**Rows for finding displayed items**

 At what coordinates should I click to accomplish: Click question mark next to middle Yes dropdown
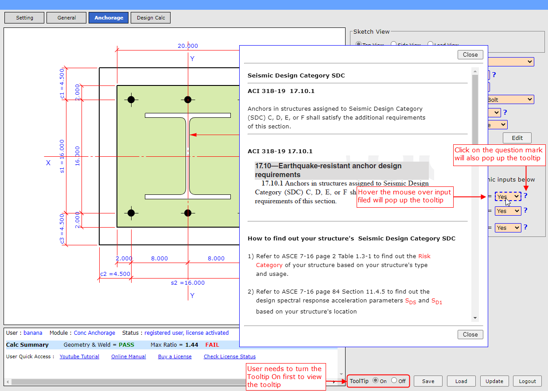pyautogui.click(x=525, y=210)
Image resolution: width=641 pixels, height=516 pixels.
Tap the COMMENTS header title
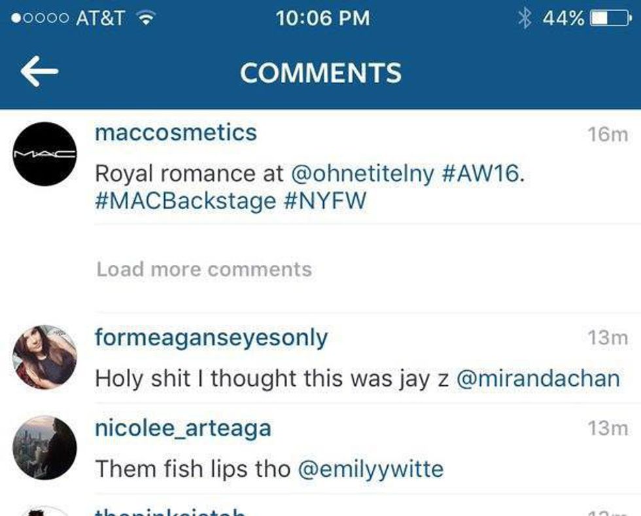[x=321, y=73]

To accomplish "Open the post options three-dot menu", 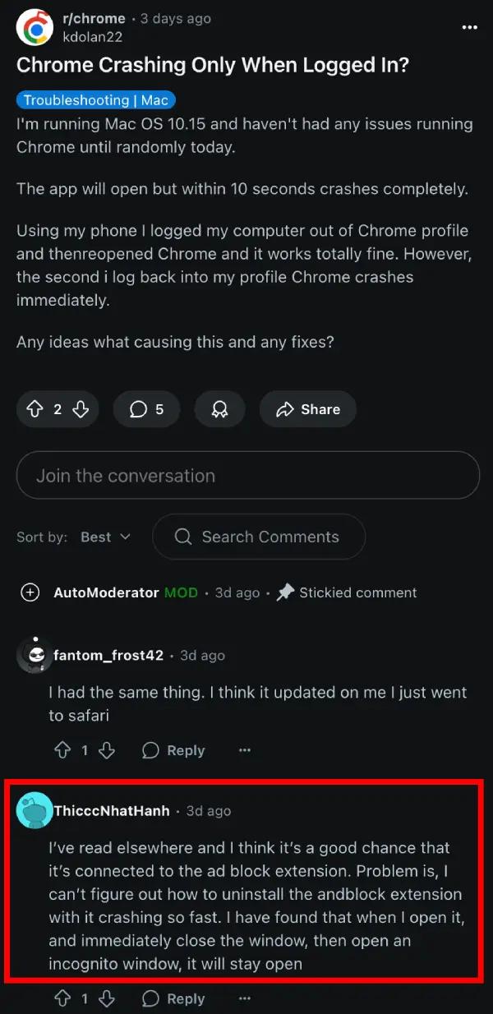I will coord(469,27).
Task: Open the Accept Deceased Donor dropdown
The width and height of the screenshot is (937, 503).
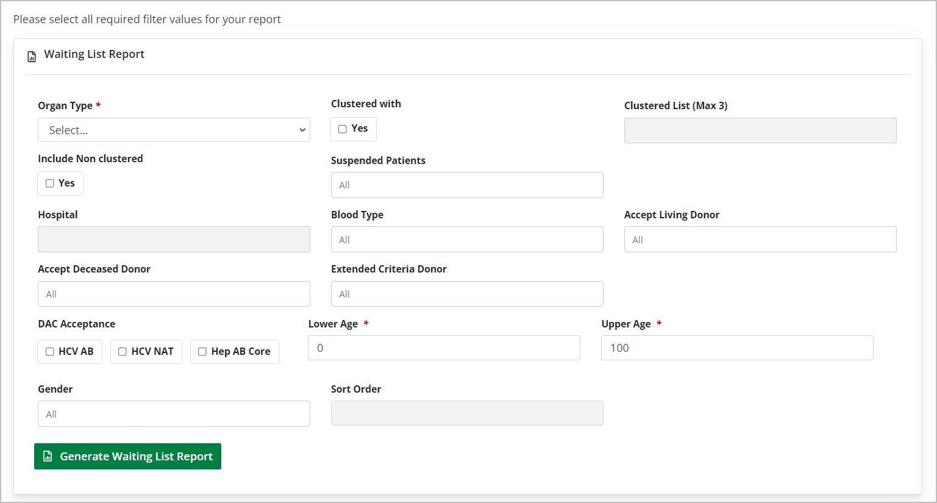Action: pyautogui.click(x=174, y=294)
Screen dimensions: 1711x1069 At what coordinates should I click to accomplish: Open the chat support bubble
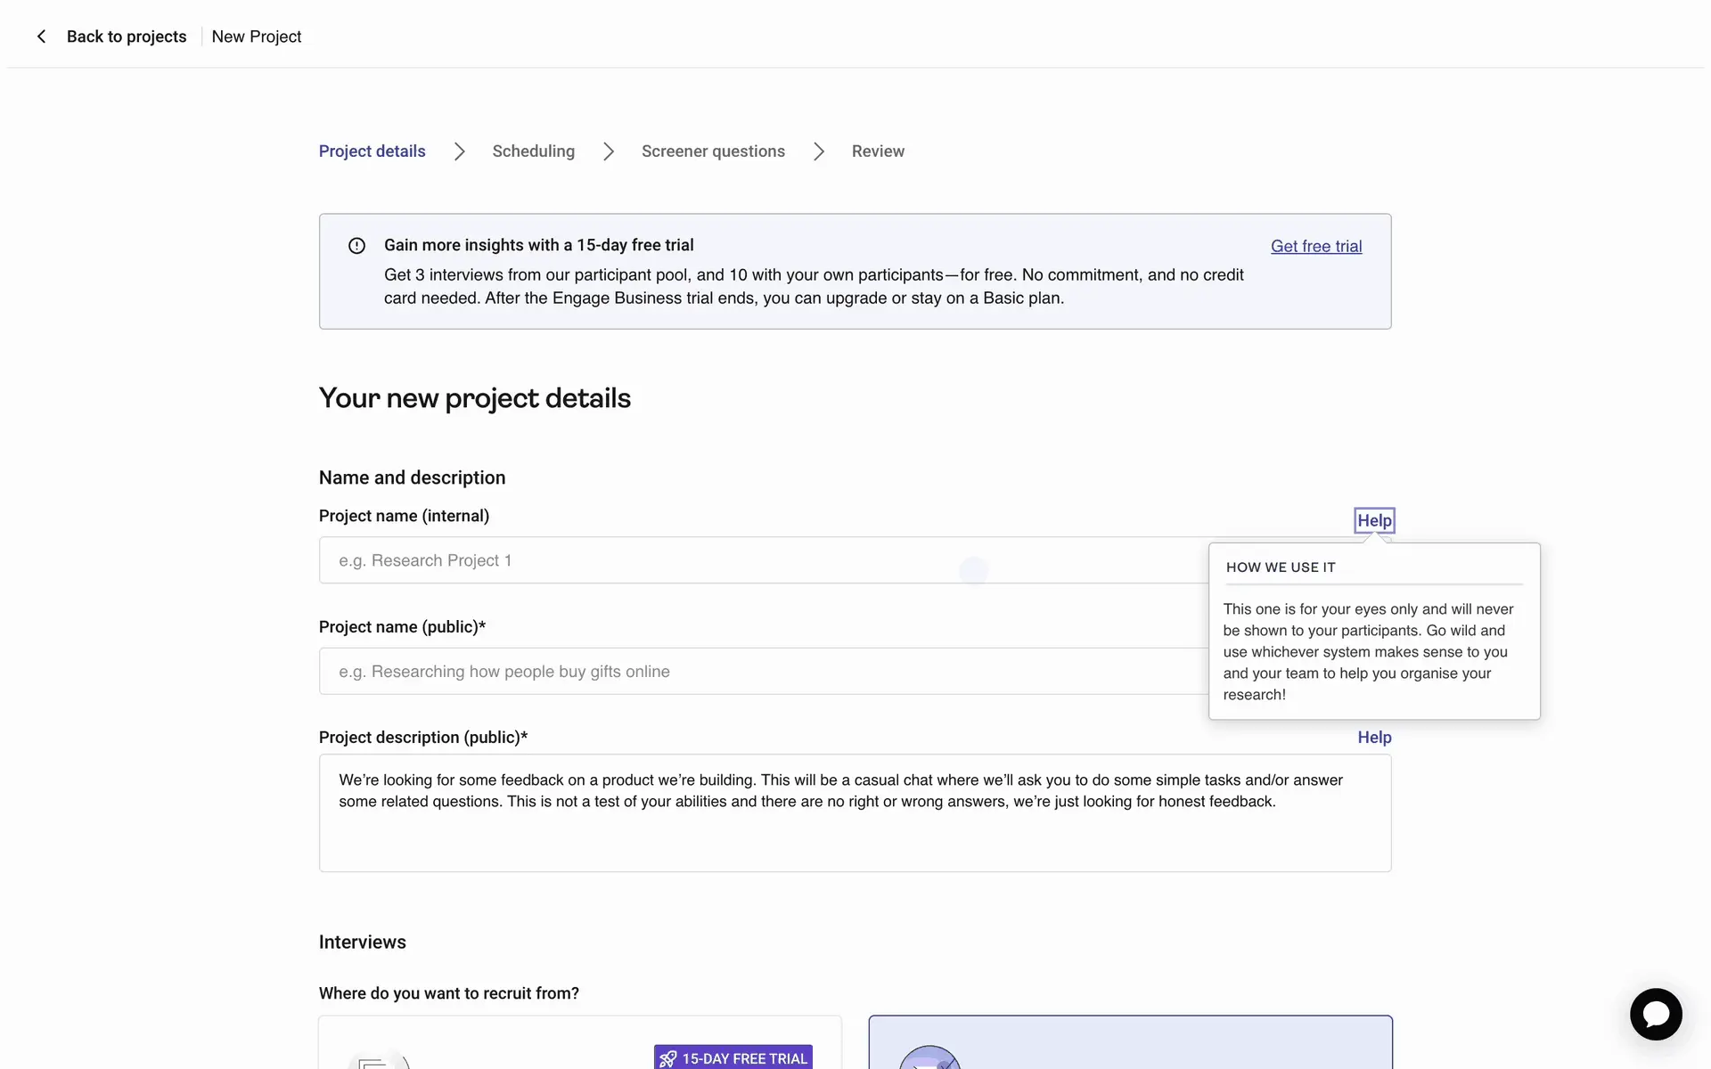1656,1014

**Problem description**
Copy out everything from the line containing "Screen dimensions: 1711x1069" down to the end of the rows, word for word. Leave the pictures out.

**Written answer**
Screen dimensions: 1711x1069 At what coordinates should I click to accomplish: Open the chat support bubble
1656,1014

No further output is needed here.